Don’t miss out on the QRL Games Winter Hackathon 2022 happening this month! Find a bug or want to help bug hunt? The QRL Foundation is excited to launch the QRL Bug Bounty Programme that aims to encourage and reward platform improvements.

technical events

5th December 2022

Table of Contents

Highlights

QRL Bug Bounty Programme

The QRL Foundation is excited to launch the QRL Bug Bounty Programme, an experimental and discretionary rewards programme designed for our active community that aims to encourage and reward platform improvements. This will build upon the work of third-party auditors by offering rewards to individuals who work as white-hat security researchers. These individuals often have the same level of knowledge and approach to solving problems as hackers.

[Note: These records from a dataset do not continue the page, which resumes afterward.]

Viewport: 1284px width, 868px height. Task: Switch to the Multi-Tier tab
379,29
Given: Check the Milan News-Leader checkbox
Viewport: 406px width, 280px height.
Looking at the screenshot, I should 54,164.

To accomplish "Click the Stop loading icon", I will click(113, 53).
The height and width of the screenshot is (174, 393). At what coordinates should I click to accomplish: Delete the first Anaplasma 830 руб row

The QRL Bug Bounty Programme offers increased vulnerability detection and realistic threat simulation on a continuous basis in addition to the depth of third-party audits that are performed.

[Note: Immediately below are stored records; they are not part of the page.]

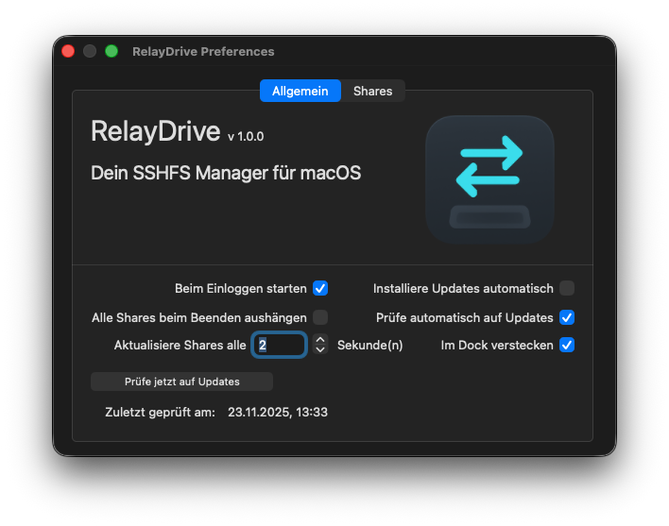669x526 pixels.
Task: Toggle the Im Dock verstecken checkbox
Action: pyautogui.click(x=567, y=346)
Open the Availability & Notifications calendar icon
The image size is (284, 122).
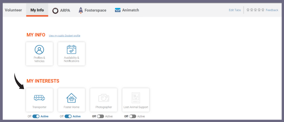coord(71,49)
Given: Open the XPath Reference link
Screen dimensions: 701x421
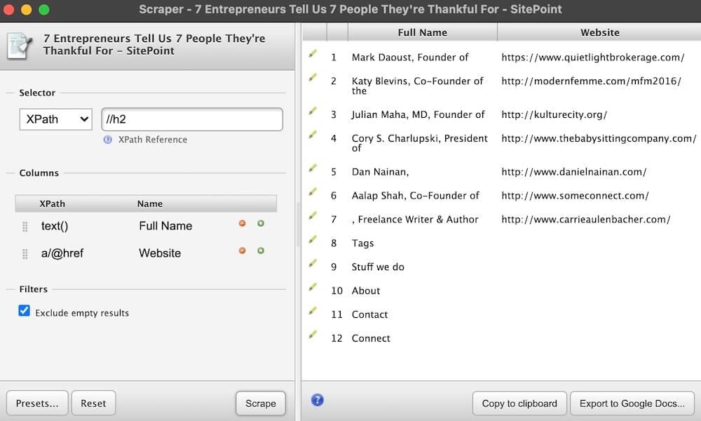Looking at the screenshot, I should [x=152, y=140].
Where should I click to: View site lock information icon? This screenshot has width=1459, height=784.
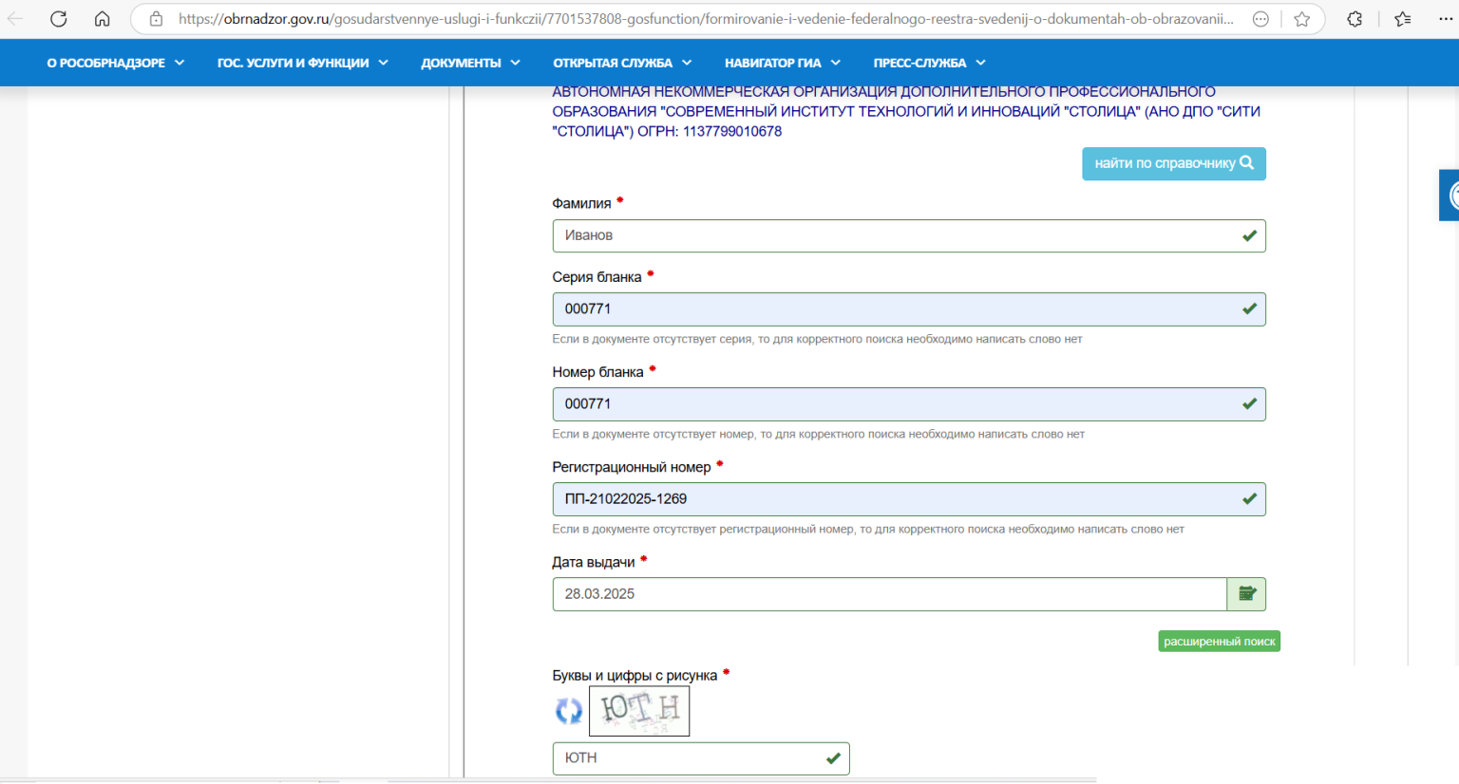(157, 19)
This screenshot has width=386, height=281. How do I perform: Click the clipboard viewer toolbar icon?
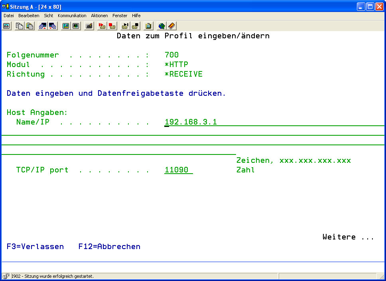(148, 26)
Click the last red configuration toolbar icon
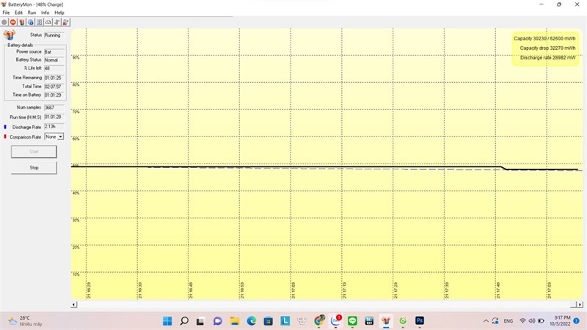 pyautogui.click(x=66, y=23)
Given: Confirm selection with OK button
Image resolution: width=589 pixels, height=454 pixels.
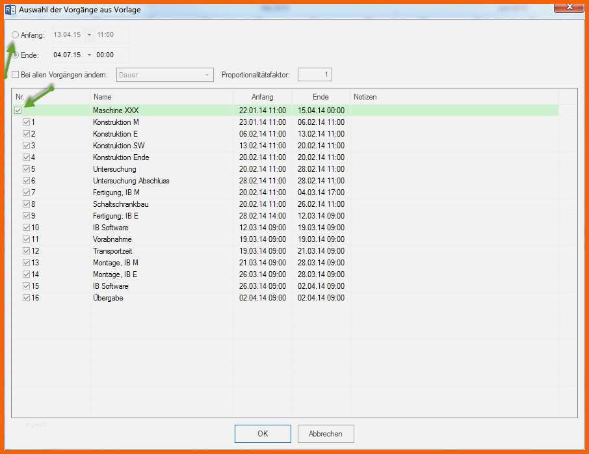Looking at the screenshot, I should (x=263, y=434).
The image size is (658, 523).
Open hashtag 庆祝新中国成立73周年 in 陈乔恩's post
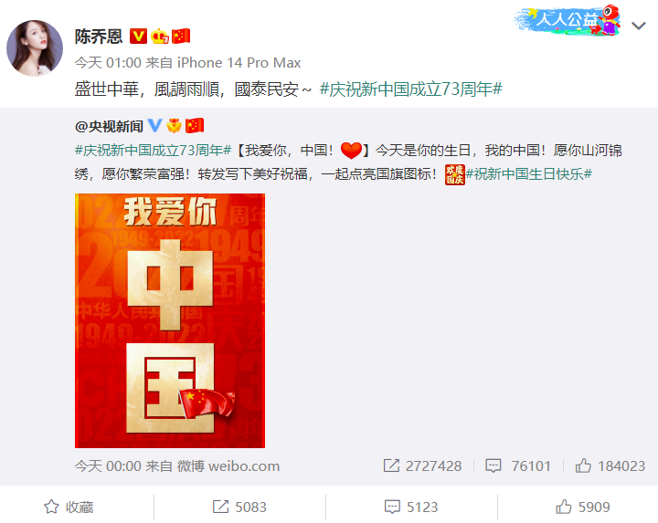(411, 89)
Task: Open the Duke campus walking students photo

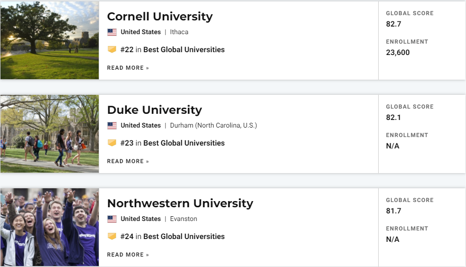Action: tap(49, 134)
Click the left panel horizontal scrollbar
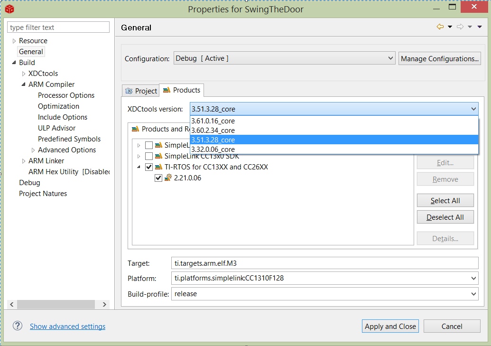Image resolution: width=491 pixels, height=346 pixels. point(58,304)
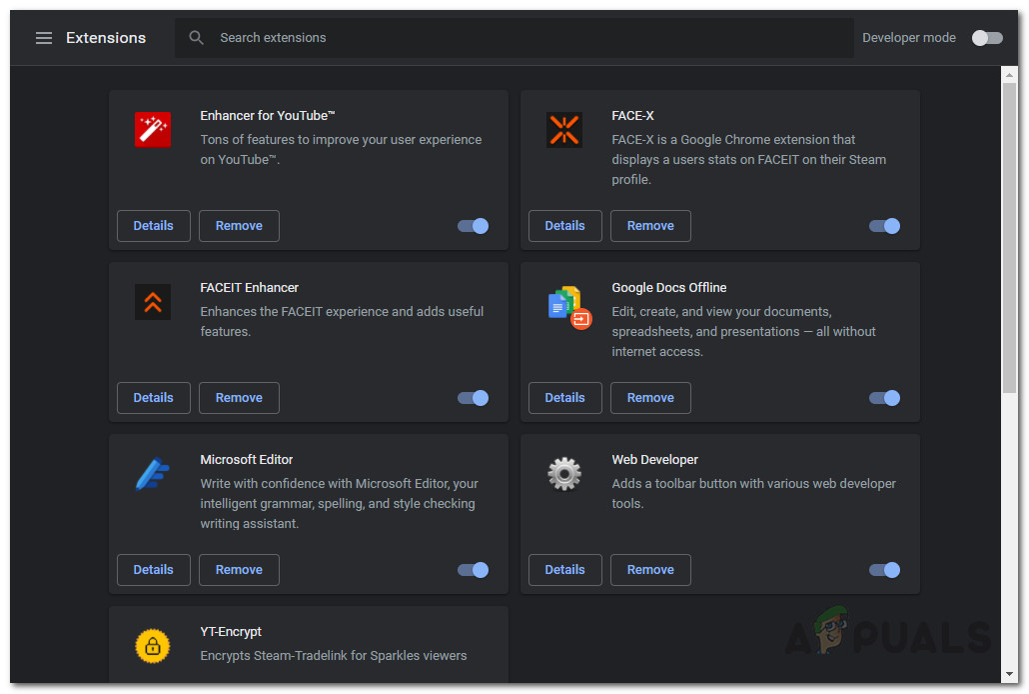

Any vulnerability that poses a threat to the security of the network, the security of classical clients, the soundness of protocols, or the security of cryptographic primitives may be eligible for a reward.

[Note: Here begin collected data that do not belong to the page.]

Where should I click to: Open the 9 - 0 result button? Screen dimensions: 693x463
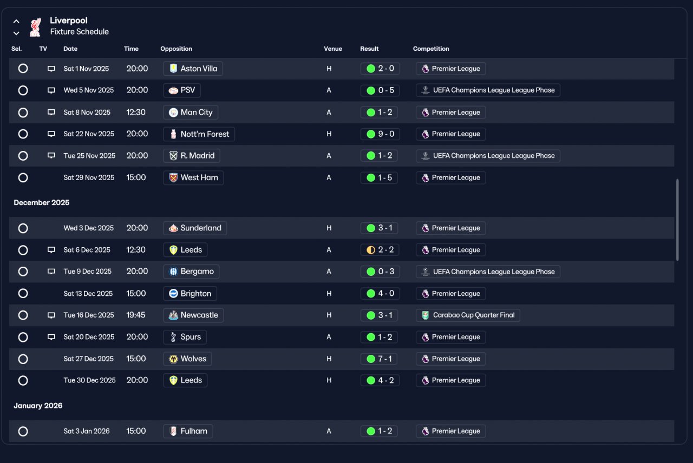(380, 134)
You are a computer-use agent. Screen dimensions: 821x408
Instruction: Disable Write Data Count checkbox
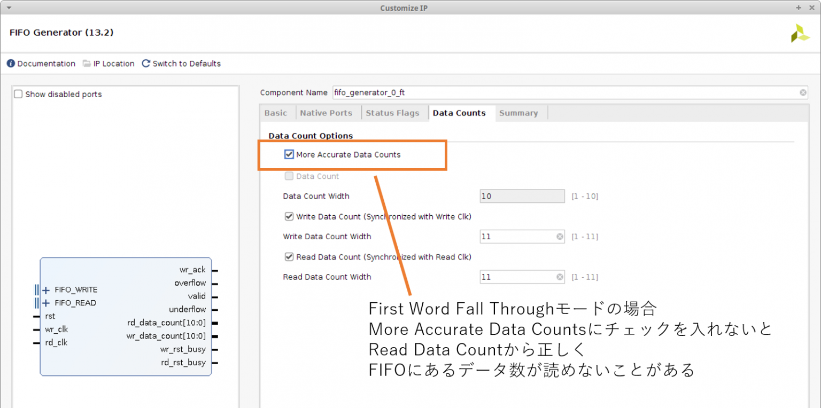289,217
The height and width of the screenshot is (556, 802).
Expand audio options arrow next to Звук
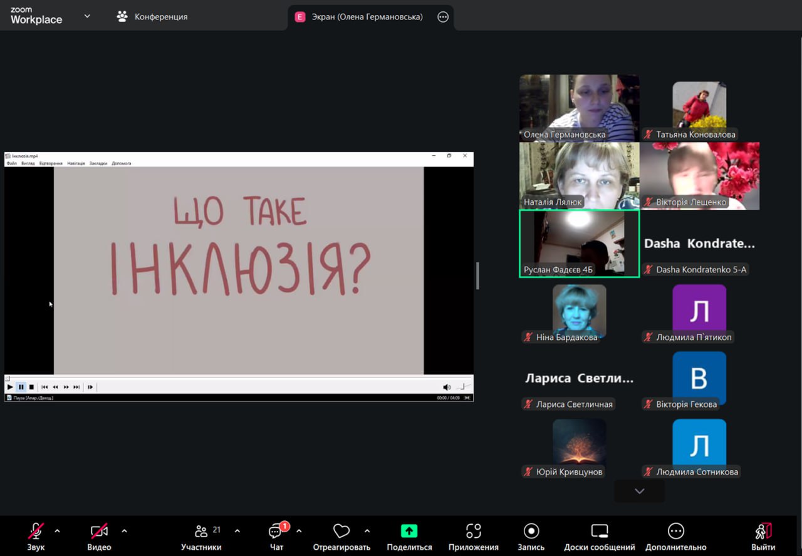tap(58, 531)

More information can be found in our Bug Bounty Programme blog and QRL Bug Bounty Programme page.

QRL Games - Winter Hackathon 2022

It gave us great pleasure to announce the forthcoming QRL Games - Winter Hackathon 2022.

The success of our QRL Hackathon 2022 in Amsterdam, during which we unveiled our public devnet equipped with Proof-of-Stake (PoS) and EVM-compatible smart contract functionality, serves as the foundation for this development.

The primary focus of this hackathon is, as may be inferred from the event’s name, on games. It doesn’t matter what it is as long as it has to do with QRL and games, which might mean anything from making a QRL game to gamifying any component of the project.

This is the perfect opportunity to work together and rack up some Quanta (QRL) in the process!

The QRL Games - Winter Hackathon 2022 event will begin shortly on Wednesday, December 14th, and will continue until Wednesday, January 4th, 2023, which is just a few days after the New Year.

More information can be found on the QRL Games - Winter Hackathon 2022 events page.

Be sure to check out our events page from time to time for new events. Want to run your own community event? Get in touch!

Development updates

Project Zond

The public devnet of project Zond has been successfully running for over 2 1/2 months and has surpassed a block height of 100,000! This is a testament to the quality of work our lead core blockchain developer Kaushal Kumar Singh and two golang devs have put into the next major milestone of QRL.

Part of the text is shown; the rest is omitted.